Targeting Integrins for Cancer Therapy - Disappointments and Opportunities

Abstract

Integrins mediate adhesive interactions between cells and their environment, including neighboring cells and extracellular matrix (ECM). These heterodimeric transmembrane receptors bind extracellular ligands with their globular head domains and connect to the cytoskeleton through multi-protein interactions at their cytoplasmic tails. Integrin containing cell-matrix adhesions are dynamic force-responsive protein complexes that allow bidirectional mechanical coupling of cells with their environment. This allows cells to sense and modulate tissue mechanics and regulates intracellular signaling impacting on cell faith, survival, proliferation, and differentiation programs. Dysregulation of these functions has been extensively reported in cancer and associated with tumor growth, invasion, angiogenesis, metastasis, and therapy resistance. This central role in multiple hallmarks of cancer and their localization on the cell surface makes integrins attractive targets for cancer therapy. However, despite a wealth of highly encouraging preclinical data, targeting integrin adhesion complexes in clinical trials has thus far failed to meet expectations. Contributing factors to therapeutic failure are 1) variable integrin expression, 2) redundancy in integrin function, 3) distinct roles of integrins at various disease stages, and 4) sequestering of therapeutics by integrin-containing tumor-derived extracellular vesicles. Despite disappointing clinical results, new promising approaches are being investigated that highlight the potential of integrins as targets or prognostic biomarkers. Improvement of therapeutic delivery at the tumor site via integrin binding ligands is emerging as another successful approach that may enhance both efficacy and safety of conventional therapeutics. In this review we provide an overview of recent encouraging preclinical findings, we discuss the apparent disagreement between preclinical and clinical results, and we consider new opportunities to exploit the potential of integrin adhesion complexes as targets for cancer therapy.

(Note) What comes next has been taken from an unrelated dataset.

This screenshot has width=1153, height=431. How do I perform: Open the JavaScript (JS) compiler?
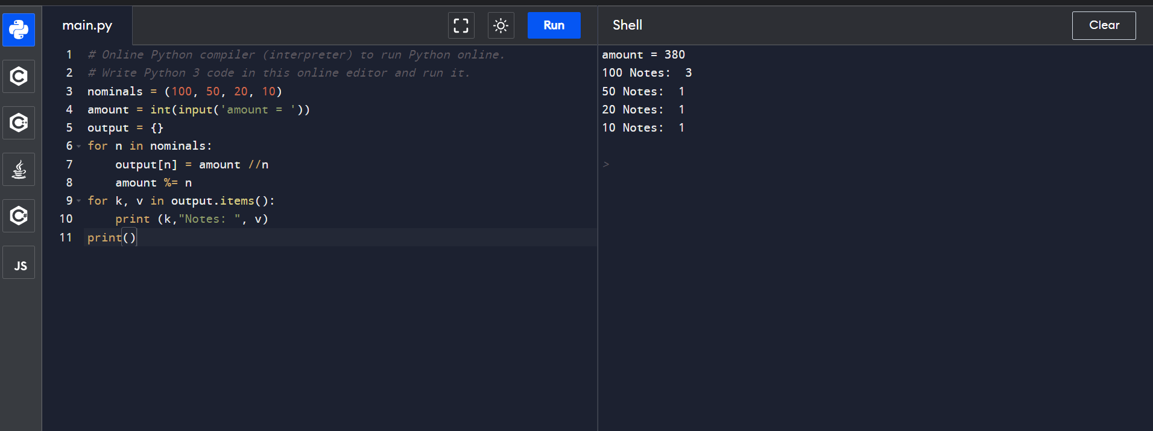click(19, 263)
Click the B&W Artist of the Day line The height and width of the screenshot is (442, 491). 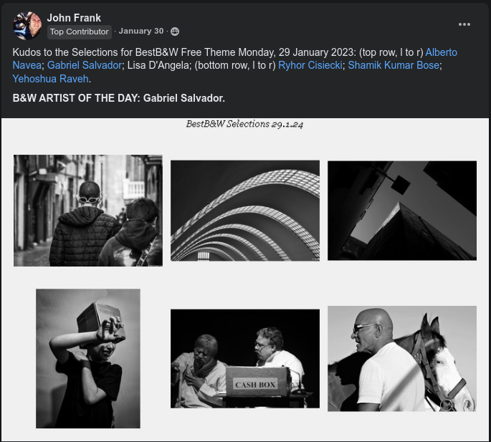(119, 97)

Keywords: cancer; clinical trial; extracellular matrix; integrin; therapy.

FIGURE 1

Schematic overview illustrating four factors that could contribute to the lack of clinical efficacy for integrin targeting therapeutics. These include (A). sequestration by tumor-derived extracellular vesicles (TEVs): integrin therapeutics bind integrins on TEVs instead of the tumor itself; (B). Different integrin expression at different stages: integrin expression can change as the tumor progresses and thereby influence target availability; (C). Opposing roles of integrins: Integrins exert tumor promoting effects but may also drive, as yet poorly understood, metastasis suppressing signals. Inhibition of integrins could therefore potentially be disadvantageous; (D). Integrins redundancy: inhibition of one integrin can be compensated by expression of other integrins.

FIGURE 2

Schematic overview of novel integrin targeting liposomal like drug delivery approaches. (A). cRGD decorated cationic liposomes; (B). Liposomes decorated with a combination of LPS and RGD peptides; (C). DGEA decorated liposomes; (D). Gel coated liposomes decorated with PR-b.

FIGURE 3

Schematic overview of alternative therapy delivery approaches making use of integrins. (A). Priming dendritic cells for vaccination; (B). Arming T cells with bispecific antibodies; (C). Targeting Photothermal Ablation Therapy; (D). Drug targeting through Covalent Molecular Conjugates.